» **DATA FOR PROCESSING**
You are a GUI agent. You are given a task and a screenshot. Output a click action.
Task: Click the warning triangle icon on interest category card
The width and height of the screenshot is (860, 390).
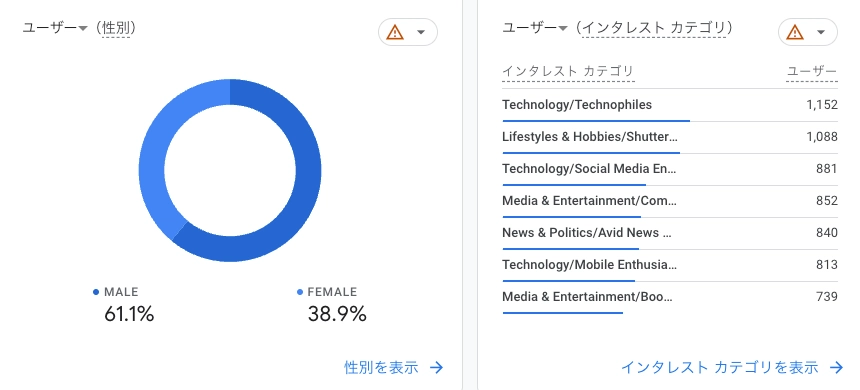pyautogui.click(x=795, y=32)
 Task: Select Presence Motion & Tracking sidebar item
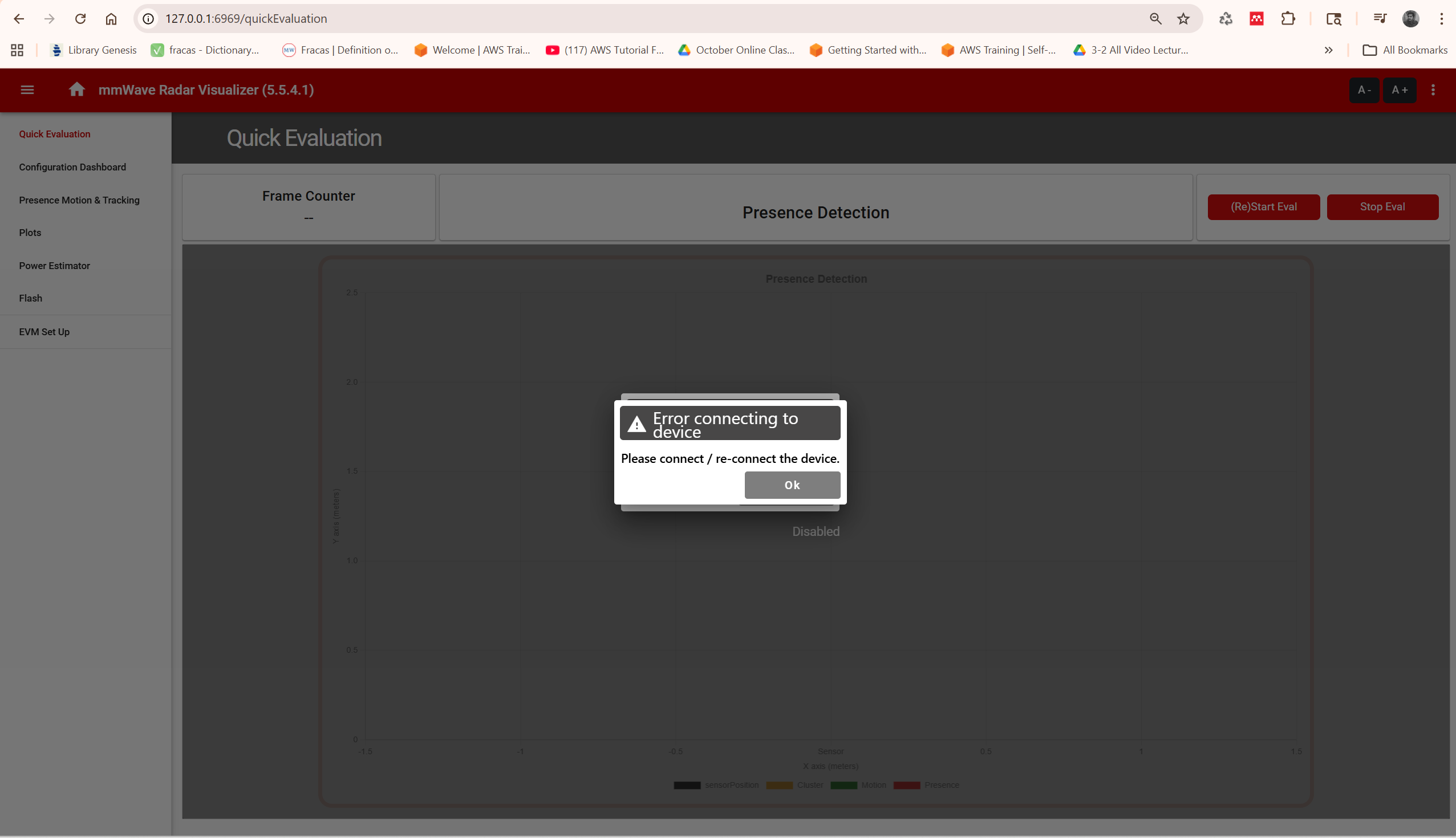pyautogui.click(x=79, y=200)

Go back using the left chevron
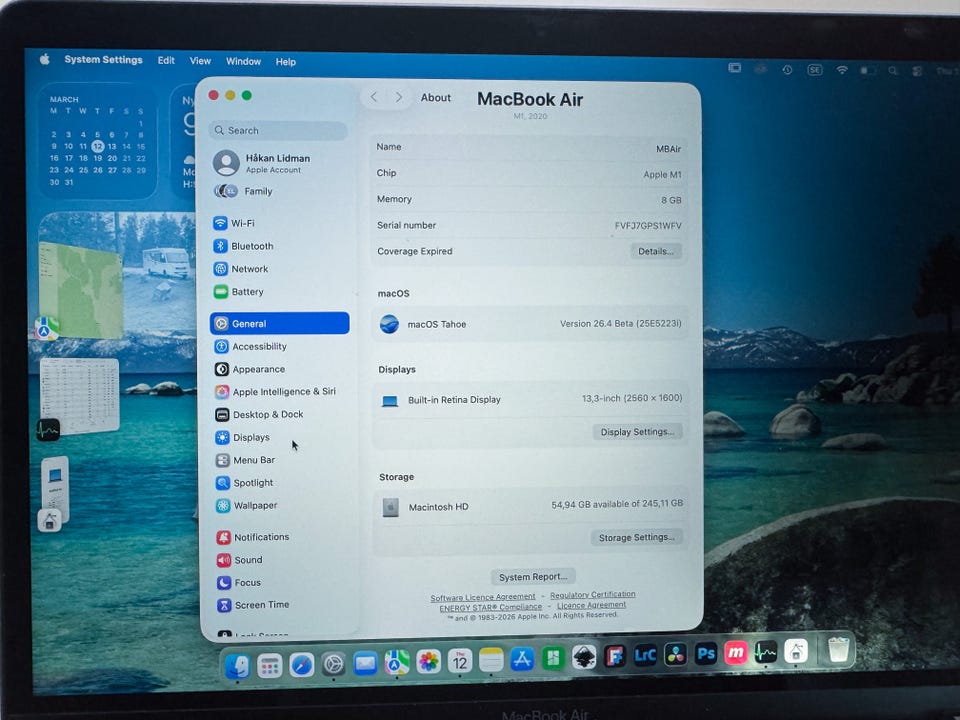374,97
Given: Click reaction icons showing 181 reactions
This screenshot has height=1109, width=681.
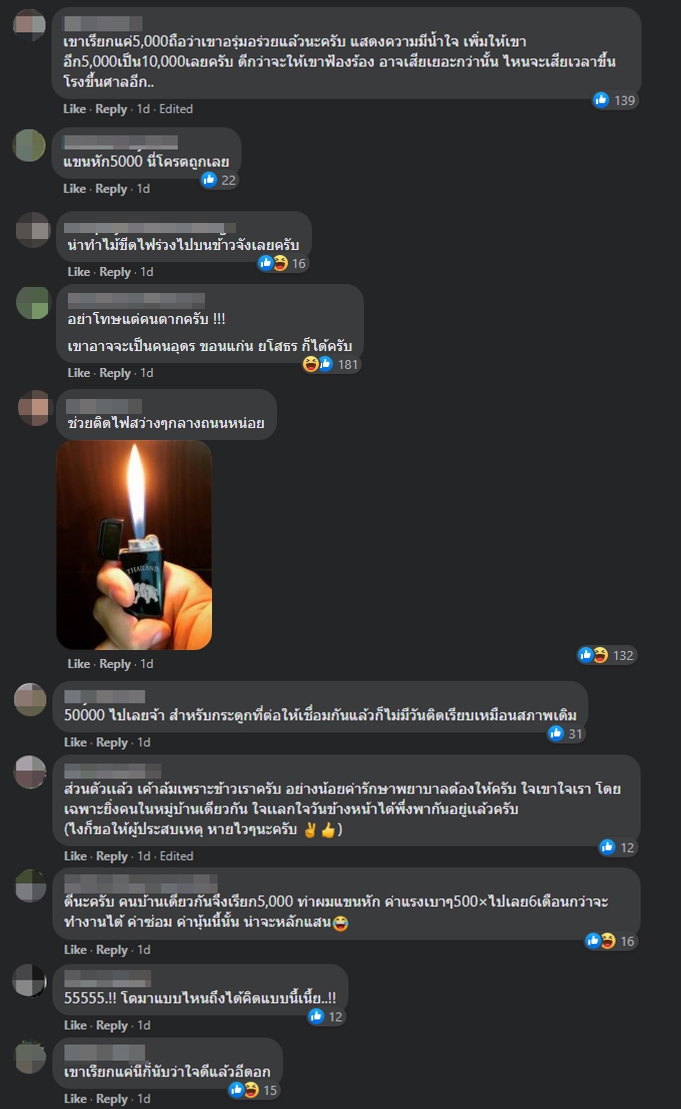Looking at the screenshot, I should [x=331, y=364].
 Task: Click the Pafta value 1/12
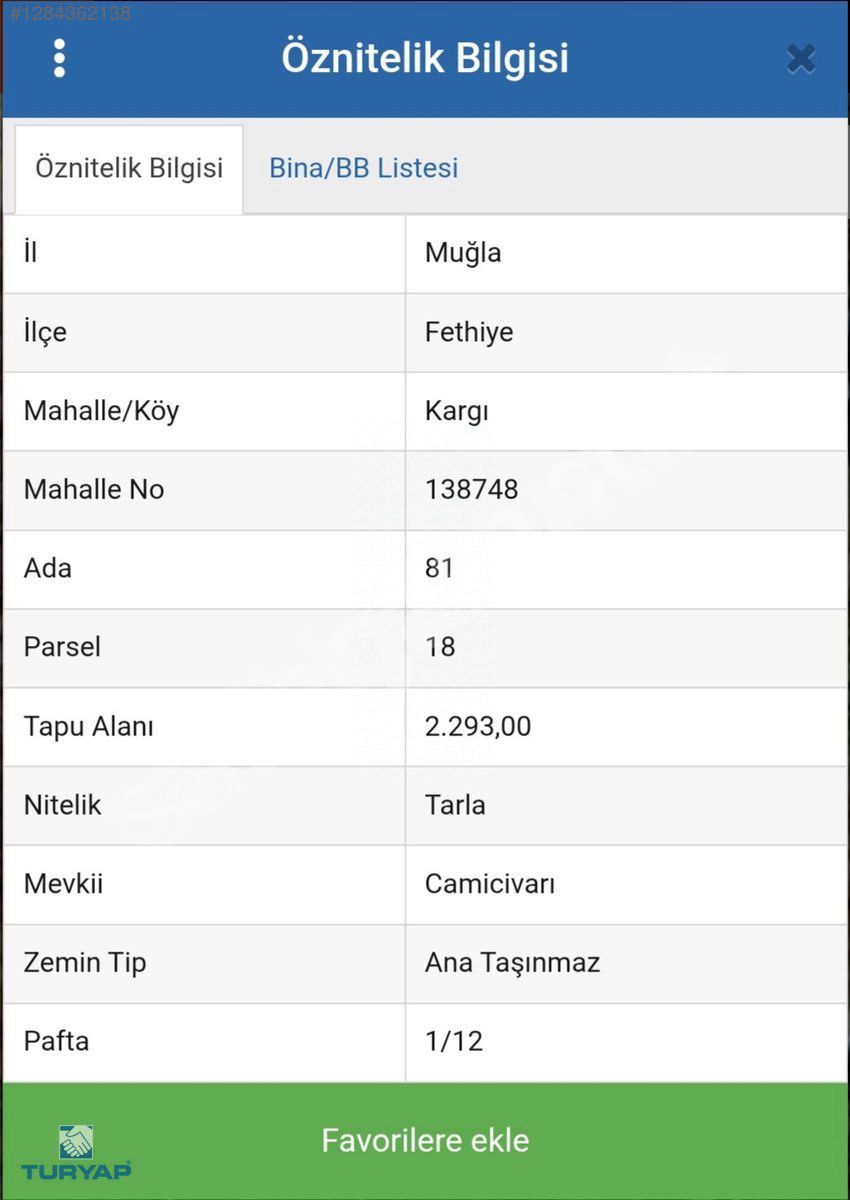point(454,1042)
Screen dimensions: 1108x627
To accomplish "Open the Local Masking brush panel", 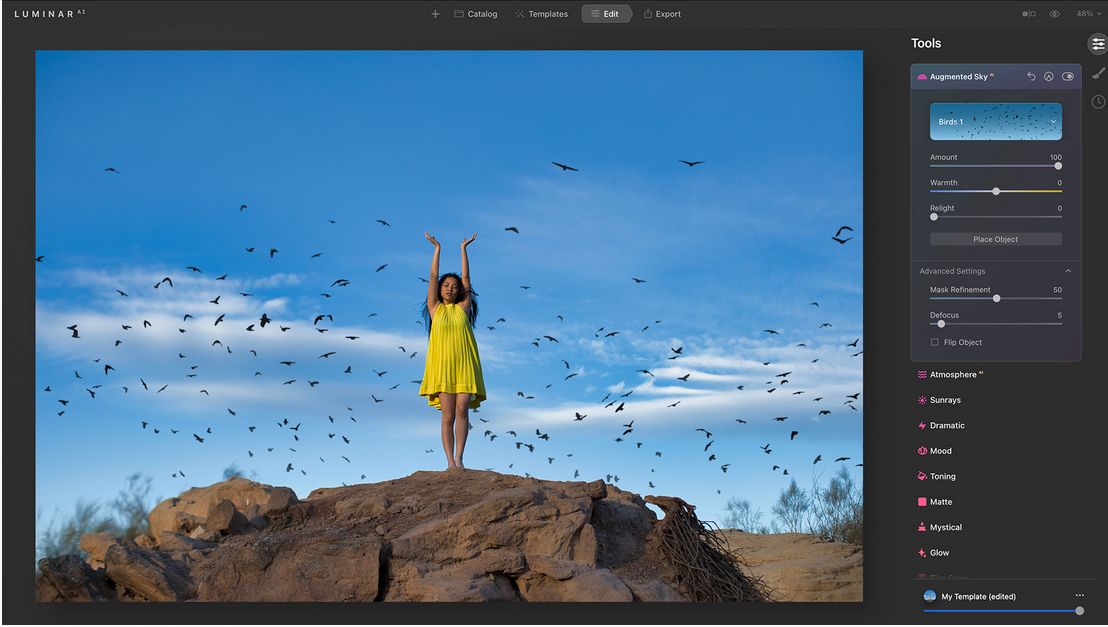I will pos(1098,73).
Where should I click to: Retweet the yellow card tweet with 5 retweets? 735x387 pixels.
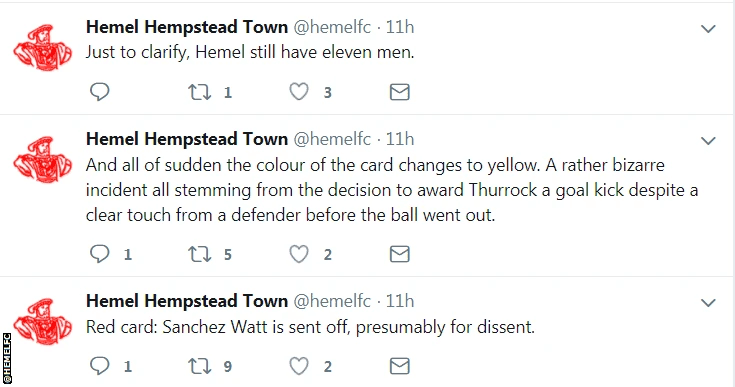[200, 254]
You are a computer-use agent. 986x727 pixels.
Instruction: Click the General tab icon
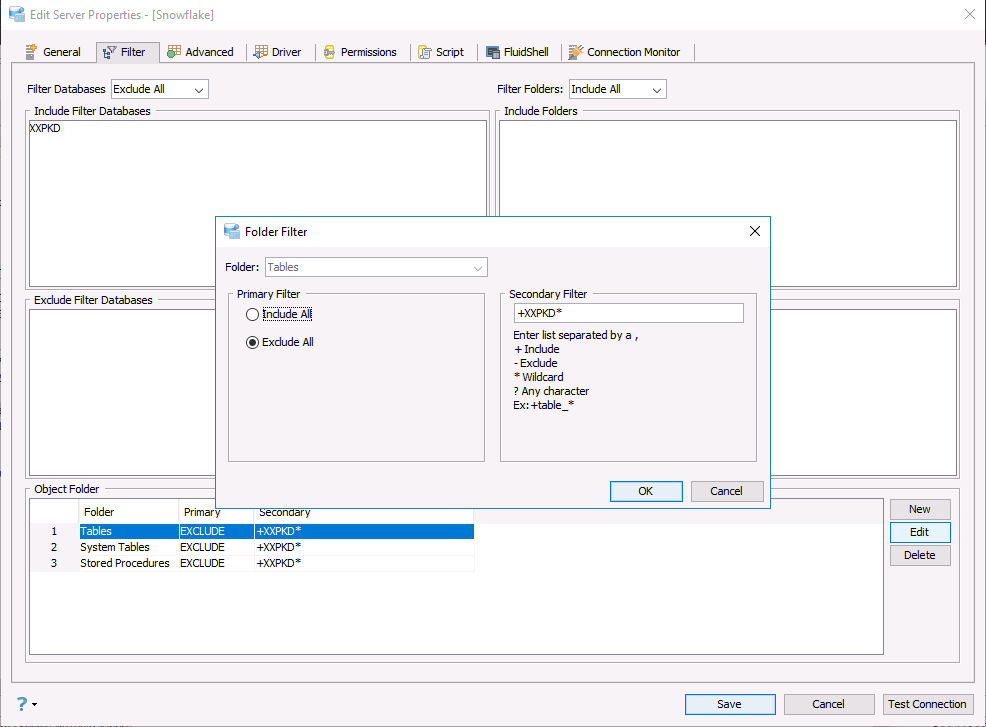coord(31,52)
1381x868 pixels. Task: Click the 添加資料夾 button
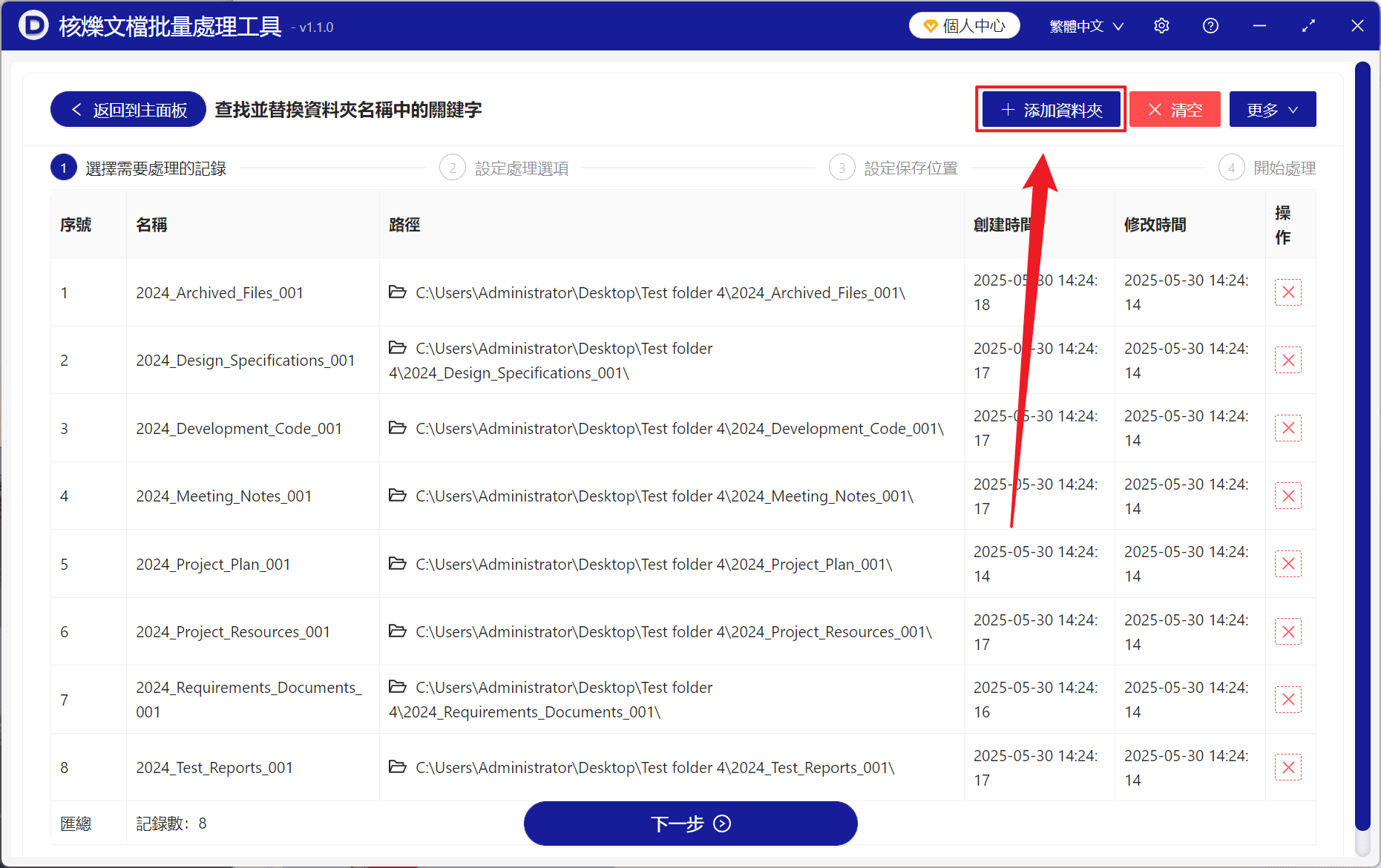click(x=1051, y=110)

» **TASK STATEMENT**
Every line in the material above that has the word "agent" should be copied.

» **SOLUTION FOR THIS PROBLEM**
You are a GUI agent. You are given a task and a screenshot. Output a click action.
You are a computer-use agent. 986x727 pixels.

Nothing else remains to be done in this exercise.